However long I may live, Amelia, I am assured I shall never find weaken the remembrance of the period of three nights and two days which began with the departure of the European women from the Fort. All the events of my life before it seem pale and distant, and as for those that have occurred since—why, my dear, they are so little real in comparison that if I so much as close my eyes, without any design of recalling the awful past, I find myself in it again. After this, you need only to be told that I am sometimes thankful for even this frightful relief from the realising the cruel situation in which I am at present, to perceive your poor Sylvia’s sorrowful case. ’Tis in part for this reason that I am forcing myself to set down in writing the whole shocking history.

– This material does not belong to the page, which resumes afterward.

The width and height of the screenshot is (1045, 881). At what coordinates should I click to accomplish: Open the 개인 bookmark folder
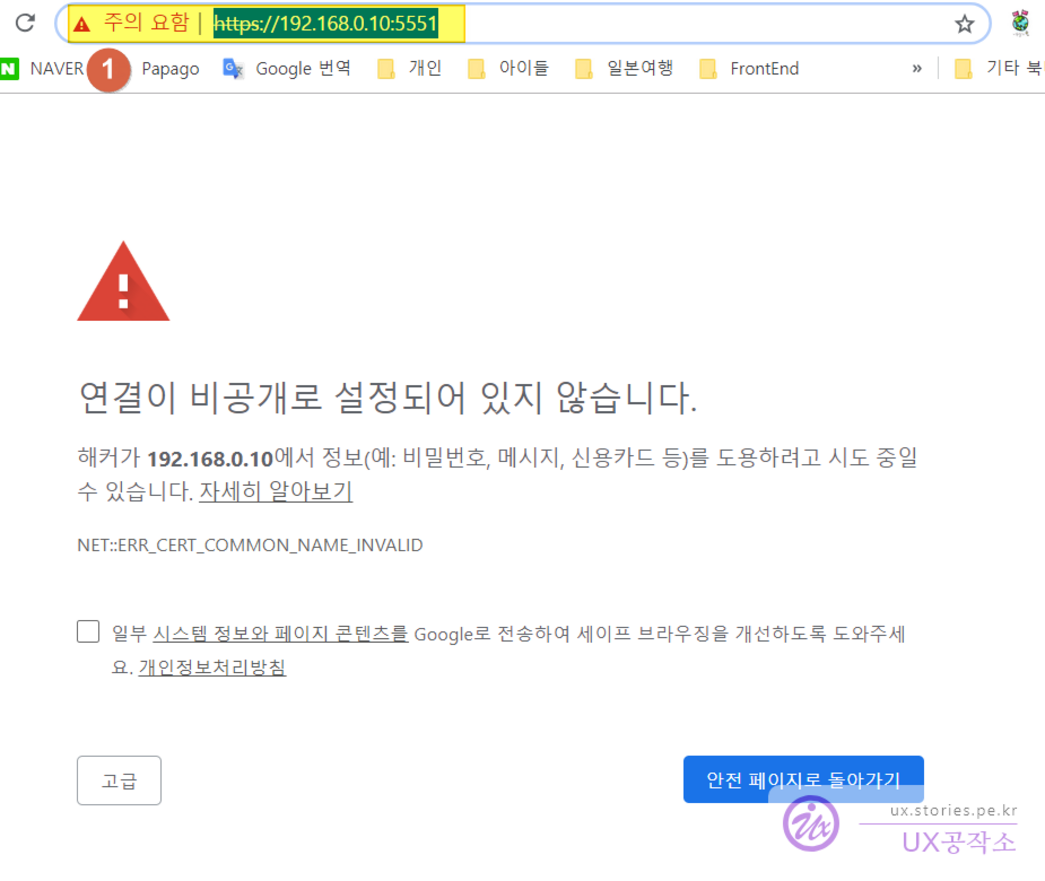(410, 69)
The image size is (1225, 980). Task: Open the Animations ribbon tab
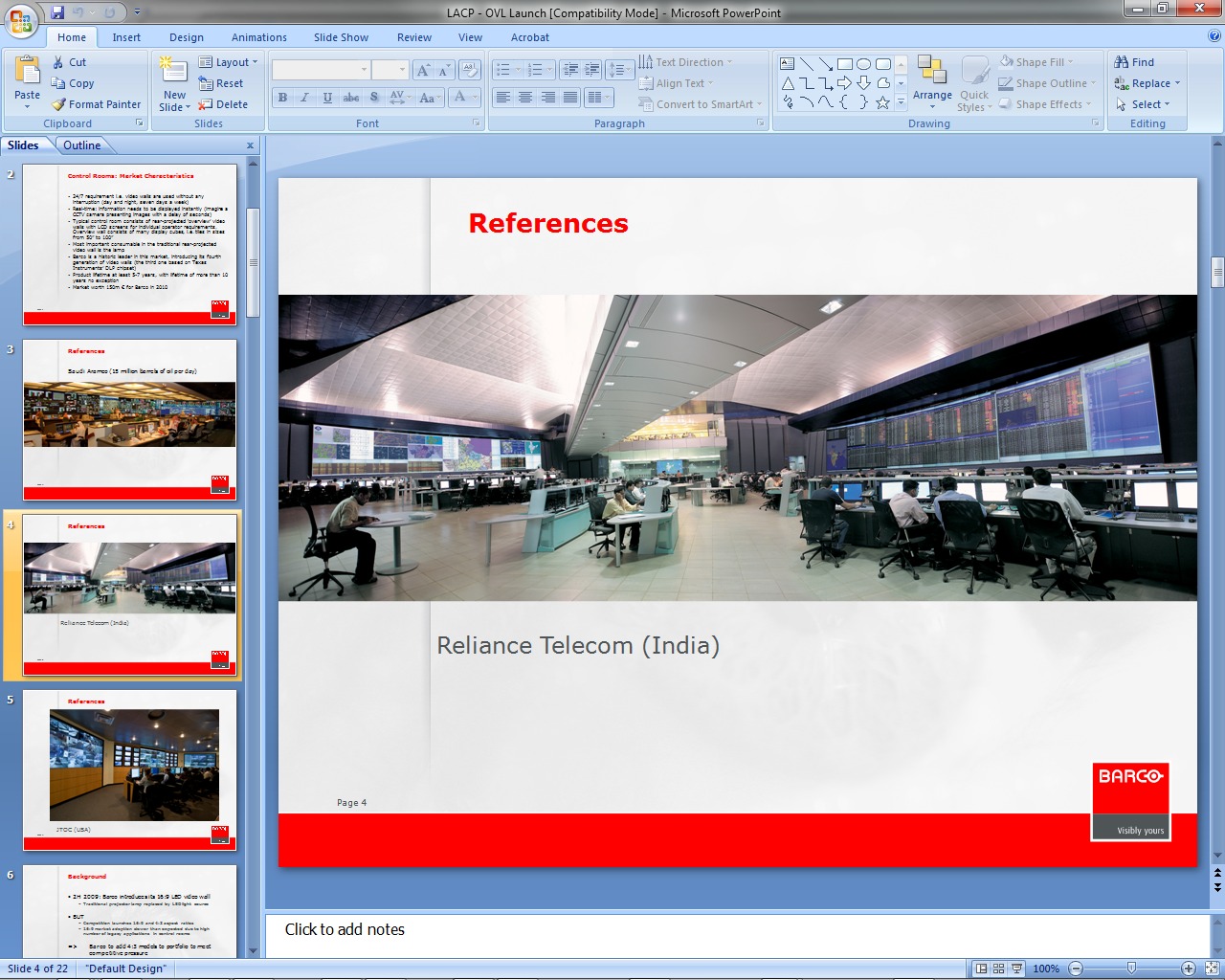[x=258, y=37]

After the council of war held on the Friday evening, at which it was determined to send the European women at once on board ship, there was a continual diminishing of the garrison of the Fort. Outside the walls our people were still holding Mr Eyre’s house on the north, Mr Cruttenden’s and the church on the north-east, and the Company’s house on the south, but this last post was evacuated before eight o’clock, the defenders being too severely galled by the fire from the next house, which was occupied by the enemy. The south side of the Fort was thus left exposed to attack, for our guns (mounted on the roof of the godowns which rendered the two bastions on this side useless) failed altogether to do any damage to thesepuccahouses, which we could neither hold nor destroy. Since affairs began to look so black, such of the garrison as held their lives more precious than their reputation took advantage of the passing to and fro of the boats conveying the ladies to slip off to the ships themselves. A monstrous example was set by Mess. Manningham and Frankland, the third and fourth in rank in the Council, and Mr Drake’s constant allies in the work of governing, who, offering their services to attend the ladies and see them safely on board, chose to remain in the Doddalay, of which vessel they, with the President, were part owners, in spite of all the urgent messages sent to bring ’em back. There followed them, among other private persons, three lieutenants of the militia, and worse still, one belonging to the army. It was Mr Bentinck, Amelia. All this time the enemy were gathering their forces for an assault, and approached the walls about midnight, intending to escalade ’em. Inside the Fort a general alarm was beaten three times, but only such of the garrison as were on duty responded to the call, the rest having thrown themselves down in any corner, worn out with fatigue, or being disgusted with the behaviour of their leaders and the want of food,—for though there was plenty to be had, no one had chanced to keep an eye on the Portuguese cooks, and they were run off. This great beating of drums, however, alarmed the enemy so terribly that, fancying the whole garrison, rendered fierce by despair, was gathered in arms to oppose ’em, they withdrew from their attempt, contenting themselves with shooting a few fire-arrows into the Fort, and now and then sending off a cannon-shot.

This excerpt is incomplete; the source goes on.